Fare affidamento sui moderati
Per questo, non ce ne voglia l’Economist, sembrano più interessanti le riflessioni di altri due esperti americani di cose mediorientali: Reuel Gerecht e Jeffrey Goldberg. Il primo è un ex agente coperto della Cia, gran frequentatore di moschee e di uomini barbuti e oggi analista dell’American Enterprise Institute. Goldberg è un giornalista liberal del New Yorker, uno che ha vissuto in una madrassa del Pakistan e nelle prigioni israeliane per poter scrivere i suoi libri. Di loro due ha parlato di recente David Brooks sul New York Times, ricordando che Gerecht ha appena pubblicato “The Islamic Paradox” e che a ottobre uscirà “Prisoners” di Goldberg. Gerecht è ottimista sul futuro democratico della regione, malgrado i magri risultati attuali da lui peraltro previsti per tempo. Sostiene, infatti, che sia normale confrontarsi con una prima fase della democrazia araba pessima e inaffidabile. Malgrado ciò, è meglio che la società araba passi attraverso una fase pseudodemocratica di questo tipo, piuttosto che aspettare una riforma religiosa che non arriverà mai. Il paradosso islamico, secondo Gerecht, è proprio questo: perché la democrazia possa avere un futuro, all’inizio bisognerà fare affidamento sugli ayatollah moderati, come per esempio Ali al Sistani. L’unico modo di riformare la regione, quindi, è sostenere il cambiamento democratico imperfetto di oggi, anche perché l’alternativa è sostenere le dittature odierne che sono state capaci di creare l’attuale estremismo islamista. E’ come quando si ha la febbre, talvolta è necessario averla, ma alla fine è proprio questa febbre che riesce a sconfiggere la malattia. Goldberg è più cauto, non si fida affatto dei cosiddetti moderati e ricorda che la febbre alta può anche uccidere il paziente. La soluzione offerta da Goldberg non è quella di spingere sull’acceleratore della democrazia, ma di scovare e sostenere i liberali, i riformatori e i laici del medio oriente, gli unici con cui poter avviare la riforma culturale necessaria a uno sviluppo democratico della società.
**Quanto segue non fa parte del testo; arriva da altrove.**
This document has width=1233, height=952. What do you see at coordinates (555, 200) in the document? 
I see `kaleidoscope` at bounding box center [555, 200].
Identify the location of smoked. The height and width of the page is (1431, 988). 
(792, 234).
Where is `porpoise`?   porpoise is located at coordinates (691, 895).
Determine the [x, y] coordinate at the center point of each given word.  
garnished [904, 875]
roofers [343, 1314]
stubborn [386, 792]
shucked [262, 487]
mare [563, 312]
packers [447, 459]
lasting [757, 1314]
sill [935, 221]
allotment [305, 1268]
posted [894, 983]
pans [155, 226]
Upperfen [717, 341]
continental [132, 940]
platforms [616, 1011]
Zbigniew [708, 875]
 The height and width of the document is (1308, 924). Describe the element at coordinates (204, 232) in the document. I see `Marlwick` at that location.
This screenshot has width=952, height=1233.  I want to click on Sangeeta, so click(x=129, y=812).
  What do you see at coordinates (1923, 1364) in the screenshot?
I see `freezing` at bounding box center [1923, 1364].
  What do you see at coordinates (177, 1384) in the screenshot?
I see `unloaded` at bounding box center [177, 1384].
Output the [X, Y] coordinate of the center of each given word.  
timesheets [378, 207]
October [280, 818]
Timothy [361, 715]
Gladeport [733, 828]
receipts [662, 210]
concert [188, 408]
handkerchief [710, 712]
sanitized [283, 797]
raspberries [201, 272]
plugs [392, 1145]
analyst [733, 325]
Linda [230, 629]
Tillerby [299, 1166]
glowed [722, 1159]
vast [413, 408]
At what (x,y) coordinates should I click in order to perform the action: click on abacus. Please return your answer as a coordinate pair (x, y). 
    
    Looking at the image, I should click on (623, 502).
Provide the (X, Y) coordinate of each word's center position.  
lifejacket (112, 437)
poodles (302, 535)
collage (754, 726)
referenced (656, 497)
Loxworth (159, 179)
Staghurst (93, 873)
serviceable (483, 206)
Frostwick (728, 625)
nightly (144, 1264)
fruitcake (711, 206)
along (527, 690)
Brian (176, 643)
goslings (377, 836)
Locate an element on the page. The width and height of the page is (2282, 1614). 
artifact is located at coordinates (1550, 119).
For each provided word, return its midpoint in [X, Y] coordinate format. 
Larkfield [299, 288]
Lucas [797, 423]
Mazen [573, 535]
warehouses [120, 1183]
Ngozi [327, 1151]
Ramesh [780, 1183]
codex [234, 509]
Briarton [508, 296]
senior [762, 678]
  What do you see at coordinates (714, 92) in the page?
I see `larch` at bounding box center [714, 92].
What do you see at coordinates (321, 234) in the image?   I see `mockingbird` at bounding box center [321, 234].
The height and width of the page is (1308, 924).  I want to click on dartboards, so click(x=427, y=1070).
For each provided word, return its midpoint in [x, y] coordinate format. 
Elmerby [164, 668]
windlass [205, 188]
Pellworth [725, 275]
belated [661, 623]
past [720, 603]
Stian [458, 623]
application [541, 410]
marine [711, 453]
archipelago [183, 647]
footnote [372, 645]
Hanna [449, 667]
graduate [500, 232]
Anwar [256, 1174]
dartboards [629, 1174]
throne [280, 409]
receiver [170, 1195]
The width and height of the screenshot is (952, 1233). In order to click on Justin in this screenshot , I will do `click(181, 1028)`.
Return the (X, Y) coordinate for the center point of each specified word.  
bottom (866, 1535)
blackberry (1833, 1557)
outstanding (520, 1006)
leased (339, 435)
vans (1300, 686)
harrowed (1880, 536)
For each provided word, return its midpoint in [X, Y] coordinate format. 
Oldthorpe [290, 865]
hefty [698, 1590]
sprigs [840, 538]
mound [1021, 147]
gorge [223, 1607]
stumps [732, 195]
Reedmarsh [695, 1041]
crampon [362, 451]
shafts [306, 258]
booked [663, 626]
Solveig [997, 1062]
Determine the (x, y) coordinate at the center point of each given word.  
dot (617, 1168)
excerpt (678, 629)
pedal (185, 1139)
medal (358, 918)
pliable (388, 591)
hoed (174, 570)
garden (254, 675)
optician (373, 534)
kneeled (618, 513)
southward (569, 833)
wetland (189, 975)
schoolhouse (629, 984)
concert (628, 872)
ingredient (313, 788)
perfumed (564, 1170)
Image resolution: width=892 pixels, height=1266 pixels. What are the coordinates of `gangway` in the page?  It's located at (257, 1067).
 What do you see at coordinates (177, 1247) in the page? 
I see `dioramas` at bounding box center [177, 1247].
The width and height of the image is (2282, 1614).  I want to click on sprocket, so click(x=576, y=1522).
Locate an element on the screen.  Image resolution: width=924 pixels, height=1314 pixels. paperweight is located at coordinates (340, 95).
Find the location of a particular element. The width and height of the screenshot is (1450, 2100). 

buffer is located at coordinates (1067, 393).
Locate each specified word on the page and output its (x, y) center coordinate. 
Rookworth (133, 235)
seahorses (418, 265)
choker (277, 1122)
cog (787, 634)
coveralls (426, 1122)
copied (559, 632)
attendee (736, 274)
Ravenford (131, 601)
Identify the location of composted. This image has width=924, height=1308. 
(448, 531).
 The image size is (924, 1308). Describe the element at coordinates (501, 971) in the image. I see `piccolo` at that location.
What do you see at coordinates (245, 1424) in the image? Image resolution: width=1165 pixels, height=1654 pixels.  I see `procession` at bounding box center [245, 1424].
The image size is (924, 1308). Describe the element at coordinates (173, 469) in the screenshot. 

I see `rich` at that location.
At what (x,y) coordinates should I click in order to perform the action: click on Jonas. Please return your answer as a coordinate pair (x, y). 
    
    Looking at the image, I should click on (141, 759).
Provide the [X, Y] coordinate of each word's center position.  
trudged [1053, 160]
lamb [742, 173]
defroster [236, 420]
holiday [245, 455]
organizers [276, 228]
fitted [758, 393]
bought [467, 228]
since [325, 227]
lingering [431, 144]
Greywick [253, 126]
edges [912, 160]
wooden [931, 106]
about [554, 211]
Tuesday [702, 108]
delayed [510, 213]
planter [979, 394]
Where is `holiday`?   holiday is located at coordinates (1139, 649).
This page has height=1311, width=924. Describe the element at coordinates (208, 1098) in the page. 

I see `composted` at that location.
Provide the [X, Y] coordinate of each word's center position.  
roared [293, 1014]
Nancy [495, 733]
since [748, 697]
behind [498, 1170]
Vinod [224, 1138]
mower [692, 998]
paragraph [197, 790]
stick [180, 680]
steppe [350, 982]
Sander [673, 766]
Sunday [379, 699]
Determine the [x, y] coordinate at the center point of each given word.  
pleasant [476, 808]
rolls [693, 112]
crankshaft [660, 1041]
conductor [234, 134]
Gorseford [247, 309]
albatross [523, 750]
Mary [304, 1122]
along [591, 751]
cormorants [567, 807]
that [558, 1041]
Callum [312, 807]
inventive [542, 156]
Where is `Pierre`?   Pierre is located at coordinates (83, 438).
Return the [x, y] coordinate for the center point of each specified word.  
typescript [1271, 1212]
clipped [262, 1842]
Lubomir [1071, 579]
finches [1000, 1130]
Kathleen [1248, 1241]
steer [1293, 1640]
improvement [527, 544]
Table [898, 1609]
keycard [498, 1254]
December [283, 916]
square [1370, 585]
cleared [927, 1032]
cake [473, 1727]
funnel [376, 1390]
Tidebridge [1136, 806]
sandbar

David Brooks riconosce le ragioni di entrambi e spiega che l’aver raggiunto il picco della febbre scoraggia l’opinione pubblica, pronta ad abbandonare sia la democrazia imperfetta sia i liberali della regione. Il rischio è che torni la nostalgia dell’illusoria stabilità garantita dai vecchi despoti. La stessa che ha prodotto l’11 settembre.